Reducing Risk of Pulmonary Complications

Taking a coordinated perioperative approach has the potential to significantly decrease risk for PPCs. “Much of the additional costs incurred by PPCs is avoidable or preventable, but it requires teamwork,” Dr. Shander says. “It’s also important that we take all the necessary steps to decrease the incidence of PPCs as far as possible. By developing protocols and interventions, we can optimize our ability to address this important public health issue. We need to continue researching modifiable risks for PPCs and target interventions that address them. Only with more data and research will we be able to truly decrease the incidence, morbidity, mortality, and cost of PPCs.”

References

Shander A, Fleisher LA, Barie PS, et al. Clinical and economic burden of postoperative pulmonary complications: Patient safety summit on definition, risk-reducing interventions, and preventive strategies. Crit Care Med. 2011;39:2163-2172. Available at: http://journals.lww.com/ccmjournal/pages/articleviewer.aspx?year=2011&issue=09000&article=00018&type=abstract.

Qaseem A, Snow V, Fitterman N, et al. Risk assessment for and strategies to reduce perioperative pulmonary complications for patients undergoing non-cardiothoracic surgery: a guideline from the American College of Physicians.

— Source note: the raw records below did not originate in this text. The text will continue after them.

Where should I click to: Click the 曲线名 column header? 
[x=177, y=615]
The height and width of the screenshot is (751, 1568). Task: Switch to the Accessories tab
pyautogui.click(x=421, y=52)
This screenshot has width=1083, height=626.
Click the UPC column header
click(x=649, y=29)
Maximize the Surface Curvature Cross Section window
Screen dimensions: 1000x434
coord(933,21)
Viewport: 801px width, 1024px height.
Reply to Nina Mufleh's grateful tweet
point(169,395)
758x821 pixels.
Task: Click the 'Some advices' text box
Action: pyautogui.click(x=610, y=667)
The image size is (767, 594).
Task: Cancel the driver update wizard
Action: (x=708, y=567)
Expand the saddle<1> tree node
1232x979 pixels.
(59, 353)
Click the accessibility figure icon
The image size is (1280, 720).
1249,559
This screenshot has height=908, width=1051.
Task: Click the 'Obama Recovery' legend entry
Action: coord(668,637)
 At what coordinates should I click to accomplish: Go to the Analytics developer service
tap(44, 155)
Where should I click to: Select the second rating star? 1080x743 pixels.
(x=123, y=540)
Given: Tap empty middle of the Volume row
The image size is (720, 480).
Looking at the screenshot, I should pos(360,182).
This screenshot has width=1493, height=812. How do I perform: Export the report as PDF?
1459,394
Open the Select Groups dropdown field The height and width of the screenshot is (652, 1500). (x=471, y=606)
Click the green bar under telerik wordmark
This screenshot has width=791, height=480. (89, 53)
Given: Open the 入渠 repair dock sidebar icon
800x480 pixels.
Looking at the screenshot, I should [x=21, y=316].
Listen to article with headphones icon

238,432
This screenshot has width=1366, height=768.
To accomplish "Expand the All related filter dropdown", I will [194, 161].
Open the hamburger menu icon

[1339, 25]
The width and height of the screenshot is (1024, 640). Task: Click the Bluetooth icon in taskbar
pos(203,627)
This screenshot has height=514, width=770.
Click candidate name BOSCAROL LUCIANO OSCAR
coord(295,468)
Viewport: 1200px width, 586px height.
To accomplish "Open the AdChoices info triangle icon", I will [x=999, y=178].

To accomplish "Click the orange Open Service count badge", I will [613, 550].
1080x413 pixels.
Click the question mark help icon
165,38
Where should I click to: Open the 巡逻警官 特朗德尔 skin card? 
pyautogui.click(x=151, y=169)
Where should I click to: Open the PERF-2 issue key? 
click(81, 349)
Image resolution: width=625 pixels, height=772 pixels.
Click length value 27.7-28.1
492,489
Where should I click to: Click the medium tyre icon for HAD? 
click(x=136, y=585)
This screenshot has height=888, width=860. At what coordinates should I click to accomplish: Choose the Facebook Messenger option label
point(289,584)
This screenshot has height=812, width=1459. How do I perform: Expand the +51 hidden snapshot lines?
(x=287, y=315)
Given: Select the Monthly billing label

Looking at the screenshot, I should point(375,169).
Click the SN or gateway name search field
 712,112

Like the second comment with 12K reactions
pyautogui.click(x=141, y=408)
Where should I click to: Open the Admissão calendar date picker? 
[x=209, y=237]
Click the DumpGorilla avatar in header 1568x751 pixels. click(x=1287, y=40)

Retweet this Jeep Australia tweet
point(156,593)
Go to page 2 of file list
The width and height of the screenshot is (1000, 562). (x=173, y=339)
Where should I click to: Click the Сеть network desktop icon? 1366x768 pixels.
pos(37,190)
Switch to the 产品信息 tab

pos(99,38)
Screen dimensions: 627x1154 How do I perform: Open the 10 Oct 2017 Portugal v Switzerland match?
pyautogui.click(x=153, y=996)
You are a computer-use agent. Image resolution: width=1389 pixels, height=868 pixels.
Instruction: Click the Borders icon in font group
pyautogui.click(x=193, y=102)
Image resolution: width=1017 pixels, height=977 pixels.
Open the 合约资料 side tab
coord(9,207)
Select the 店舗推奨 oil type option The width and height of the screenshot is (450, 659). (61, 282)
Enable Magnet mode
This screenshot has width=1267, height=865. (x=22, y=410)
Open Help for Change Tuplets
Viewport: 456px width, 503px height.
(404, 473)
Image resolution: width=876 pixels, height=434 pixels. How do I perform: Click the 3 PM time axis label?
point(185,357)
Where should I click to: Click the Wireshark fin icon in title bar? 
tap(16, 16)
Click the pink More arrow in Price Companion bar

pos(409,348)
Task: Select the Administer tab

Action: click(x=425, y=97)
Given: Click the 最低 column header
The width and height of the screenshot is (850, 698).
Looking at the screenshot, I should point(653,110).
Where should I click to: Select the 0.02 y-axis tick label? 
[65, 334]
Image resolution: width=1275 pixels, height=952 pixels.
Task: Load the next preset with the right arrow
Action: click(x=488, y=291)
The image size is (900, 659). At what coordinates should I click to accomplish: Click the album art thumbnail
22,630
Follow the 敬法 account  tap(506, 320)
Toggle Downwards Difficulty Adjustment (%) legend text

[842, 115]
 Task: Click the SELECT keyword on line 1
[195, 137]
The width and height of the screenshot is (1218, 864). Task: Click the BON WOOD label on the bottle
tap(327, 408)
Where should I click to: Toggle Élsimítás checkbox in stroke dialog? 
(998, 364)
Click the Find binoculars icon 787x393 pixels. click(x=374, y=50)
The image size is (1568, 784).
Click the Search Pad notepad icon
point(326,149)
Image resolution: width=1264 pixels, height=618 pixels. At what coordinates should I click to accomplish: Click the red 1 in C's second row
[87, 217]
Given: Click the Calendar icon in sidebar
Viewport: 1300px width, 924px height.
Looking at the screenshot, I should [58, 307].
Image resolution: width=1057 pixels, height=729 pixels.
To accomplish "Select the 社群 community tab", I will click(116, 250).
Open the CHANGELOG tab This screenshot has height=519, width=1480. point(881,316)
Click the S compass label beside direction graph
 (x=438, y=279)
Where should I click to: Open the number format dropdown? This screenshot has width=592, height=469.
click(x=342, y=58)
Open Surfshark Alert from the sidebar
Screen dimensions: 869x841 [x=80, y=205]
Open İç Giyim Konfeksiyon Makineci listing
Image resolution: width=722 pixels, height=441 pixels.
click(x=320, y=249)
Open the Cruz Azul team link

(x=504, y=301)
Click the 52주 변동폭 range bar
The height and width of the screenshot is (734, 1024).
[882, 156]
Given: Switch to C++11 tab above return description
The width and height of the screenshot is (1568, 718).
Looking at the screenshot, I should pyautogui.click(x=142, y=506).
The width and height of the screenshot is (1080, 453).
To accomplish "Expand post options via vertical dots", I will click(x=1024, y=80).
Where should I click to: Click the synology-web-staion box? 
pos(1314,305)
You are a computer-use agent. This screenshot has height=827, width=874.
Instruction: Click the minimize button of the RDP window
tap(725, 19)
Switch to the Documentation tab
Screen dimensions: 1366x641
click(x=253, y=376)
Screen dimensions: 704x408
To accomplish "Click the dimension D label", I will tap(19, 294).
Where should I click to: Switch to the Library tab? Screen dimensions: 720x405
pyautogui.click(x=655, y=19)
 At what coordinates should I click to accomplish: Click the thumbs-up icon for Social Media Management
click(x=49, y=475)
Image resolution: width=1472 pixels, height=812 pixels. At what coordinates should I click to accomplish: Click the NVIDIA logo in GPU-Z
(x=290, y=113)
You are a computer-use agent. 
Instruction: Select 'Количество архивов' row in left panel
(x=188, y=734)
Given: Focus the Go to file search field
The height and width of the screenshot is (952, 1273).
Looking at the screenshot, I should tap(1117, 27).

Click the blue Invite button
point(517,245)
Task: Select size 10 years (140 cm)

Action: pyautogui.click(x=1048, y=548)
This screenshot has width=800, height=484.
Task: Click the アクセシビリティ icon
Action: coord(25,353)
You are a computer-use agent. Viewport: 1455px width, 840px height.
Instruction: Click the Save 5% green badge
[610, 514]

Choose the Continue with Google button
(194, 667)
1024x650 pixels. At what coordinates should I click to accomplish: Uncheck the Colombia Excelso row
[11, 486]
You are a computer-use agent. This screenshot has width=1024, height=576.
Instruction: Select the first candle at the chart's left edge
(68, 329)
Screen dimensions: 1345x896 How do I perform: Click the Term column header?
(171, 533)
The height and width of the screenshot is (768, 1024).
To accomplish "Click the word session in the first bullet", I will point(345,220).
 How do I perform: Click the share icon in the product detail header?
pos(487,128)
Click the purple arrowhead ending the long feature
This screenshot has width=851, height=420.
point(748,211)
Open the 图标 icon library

Ann Intern Med. 2006;144:575-580.

Bapoje SR, Whitaker JF, Schulz T, et al. Preoperative evaluation of the patient with pulmonary disease. Chest. 2007;132:1637-1645

Lawrence VA, Cornell JE, Smetana GW, et al. Strategies to reduce postoperative pulmonary complications after non-cardiothoracic surgery: systematic review for the American College of Physicians. Ann Intern Med. 2006;144:596-608.

Smetana GW, Lawrence VA, Cornell JE, et al. Preoperative pulmonary risk stratification for non-cardiothoracic surgery: systematic review for the American College of Physicians. Ann Intern Med. 2006;144:581-595.